HANYA 15 hari sejak dilantik sebagai Bupati Bolmong 2017-2022 (bersama
Wabup Yanny Ronny Tuuk), Yasti Soepredjo Mokoagow bikin gebrakan heboh. Senin,
5 Juni 2017, dia ‘’menggeruduk’’ kompleks (yang direncanakan menjadi) pabrik
semen di Desa Solok, Lolak, menghentikan pekerjaan kontruksi yang sedang dilakukan dan menyegel seluruh
aktivitas yang berlangsung.
Selain membaca keriuhan penghentian pekerjaan
konstruksi dan penyegelan aktivitas di kawasan yang digadang-gadang bakal
menjadi pusat produksi semen di Sulut itu dari media online, telepon saya juga tak henti berdering. Kabar yang datang
umumnya mewartakan—dengan detail yang menggetarkan—apa saja yang dilakukan
Yasti dan perangkat Pemkab Bolmong yang menyertai dia. Tentu ada pula yang
mempertanyakan keabasahan langkahnya, yang memang—harus diakui—cukup kontroversial.

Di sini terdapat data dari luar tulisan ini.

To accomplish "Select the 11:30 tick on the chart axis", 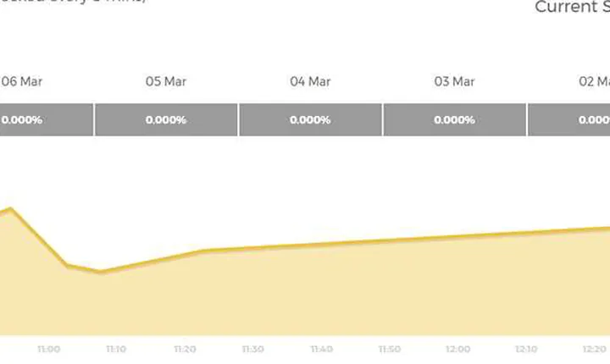I will (x=252, y=350).
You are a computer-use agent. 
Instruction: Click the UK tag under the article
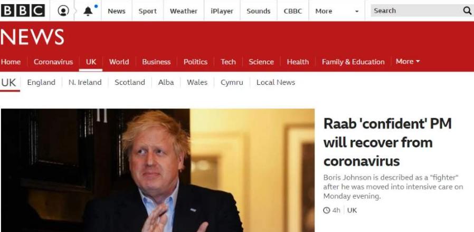tap(352, 210)
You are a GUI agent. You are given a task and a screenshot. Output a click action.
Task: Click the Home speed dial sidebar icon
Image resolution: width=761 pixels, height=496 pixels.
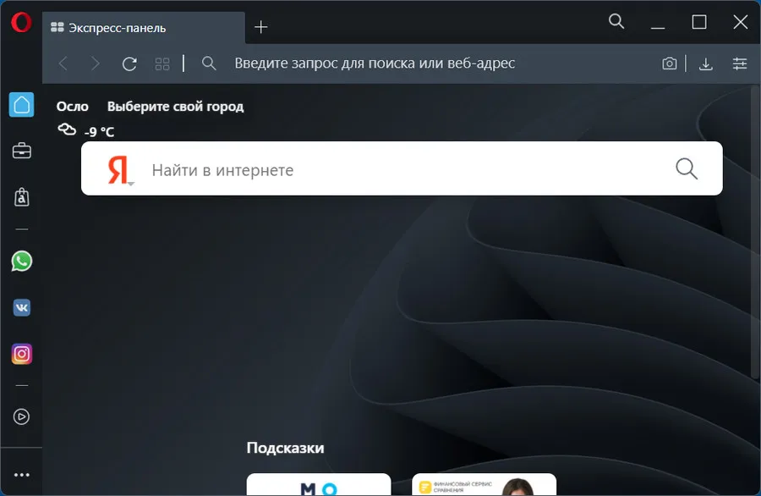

Di tengah ghirah seluruh negeri mengatraksi investasi, kok ada Bupati, baru dilantik pula, dengan berani dan nekad
menghentikan investasi yang—konon—dalam fase konstruksi saat ini (saja) sudah
mengucurkan sekitar USD 250 juta dolar. Sebagai Bupati, Yasti bukan hanya
melawan arus besar yang sedang mengalir di seantero Indonesia. Dia, boleh
dikata, bagai membenturkan kepala ke ‘’sesuatu’’ yang kekerasan dan keliatannya
tak diketahui benar.
Pabrik semen yang didirikan di Lolak itu
selama ini memang serba samar dan remang-remang. Bahkan buat saya yang
terus-menerus berada di lingkungan industri tambang selama lebih 25 tahun
terakhir, dia masih ‘’sesuatu’’ yang penuh tanda tanya.
Di media saya membaca, yang membangun
fasilitas produksi di Desa Solok adalah PT Conch North Sulawesi Cement.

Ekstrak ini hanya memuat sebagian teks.